◆ **Work order A**:
Decide whether each statement below agrees with the passage on low health literacy, answering yes or no and quoting the deciding words of the passage. (i) The 1992 study was carried out at the University of Arizona, Tucson. (ii) Patients with low health literacy tend to be more successful in managing chronic disease. (iii) In the study conducted in Atlanta and Torrance, patients with low health literacy were more likely to report their health as poor.
◆ **Work order B**:
Extend the passage on low health literacy, picking up right after its final sentence.

◆ **Passage shown**:

^^^^^^^^^^^^^^^^

Low health literacy can be tied to three big negatives in the health care arena, said Schillinger. First, health care costs are generally higher for patients with low literacy. A 1992 study at the University of Arizona, Tucson, found that health care costs for patients enrolled in Medicare who were identified with low health-literacy skills were more than four times as high as costs for patients with high literacy roughly $13,000 per year compared to $3,000 per year. Second, a patient's own health assessment is usually gloomier if he or she is challenged by low literacy. In a study conducted in Atlanta and in Torrance, Calif., patients who had low health literacy were more likely to report their health as poor compared with patients who had adequate literacy.
And third, patients with low health literacy tend to be less successful in managing chronic disease.

^^^^^^^^^^^^^^^^

◆ **Data supplied**:
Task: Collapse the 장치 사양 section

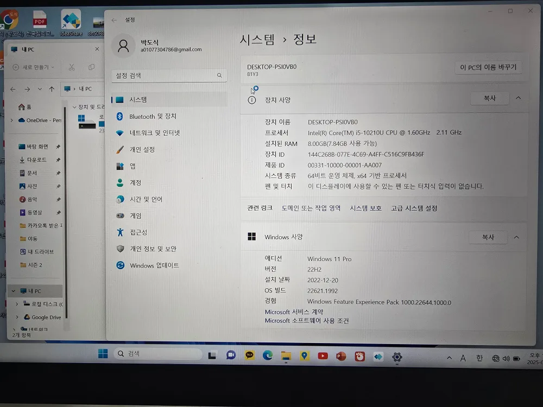Action: [518, 98]
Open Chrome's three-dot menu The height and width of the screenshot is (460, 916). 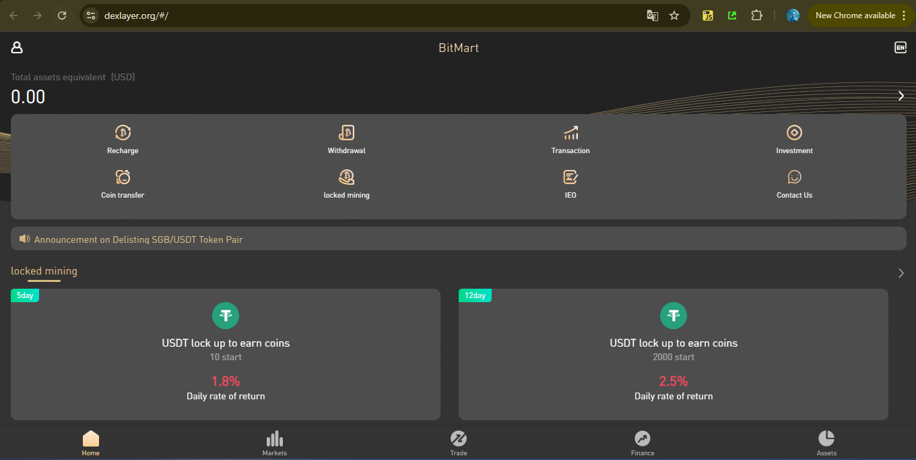904,16
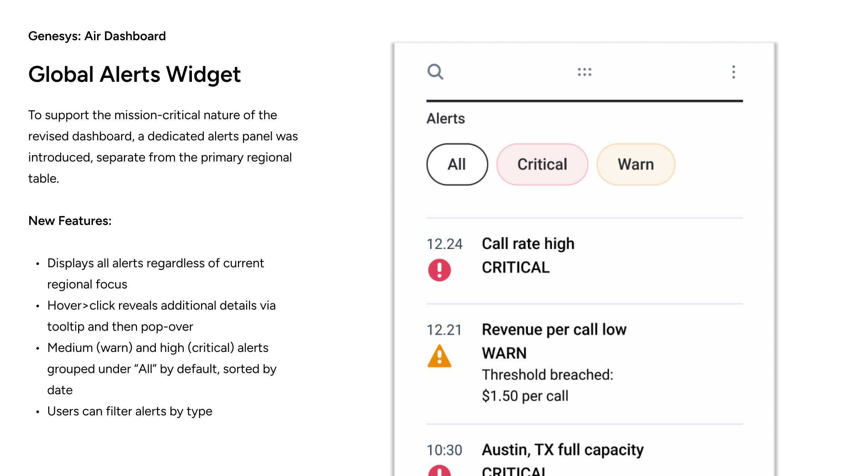Screen dimensions: 845x476
Task: Click the Threshold breached detail text
Action: click(x=547, y=375)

^^^^^^^^^^^^^^^^

◆ **Final answer A**:
(i) Yes: "A 1992 study at the University of Arizona, Tucson"
(ii) No: "patients with low health literacy tend to be less successful in managing chronic disease"
(iii) Yes: "patients who had low health literacy were more likely to report their health as poor compared with patients who had adequate literacy"

◆ **Final answer B**:
In a study on the effects of health literacy on blood-sugar control in Type II diabetics, Schillinger and his colleagues at San Francisco General found that patients with high literacy were more likely to have lower long-term blood-sugar concentrations what all diabetics should strive for while those with low literacy were more likely to have higher levels of glucose in the blood, or worse blood-sugar control. Complications associated with diabetes also increased as literacy decreased. Patients with low literacy developed retinopathy more than twice as often as people with high literacy did, despite the fact that patients with known vision problems were excluded from the study. Retinopathy is a condition that damages the eye's retina, the sensory membrane that lines the eye, and can cause blindness.
Low literacy also may contribute to health disparities. Women, minorities and older people were much more likely than others in the study to experience problems, the researchers found, with women
twice as likely, and seniors five times as likely, to have poor blood-sugar control.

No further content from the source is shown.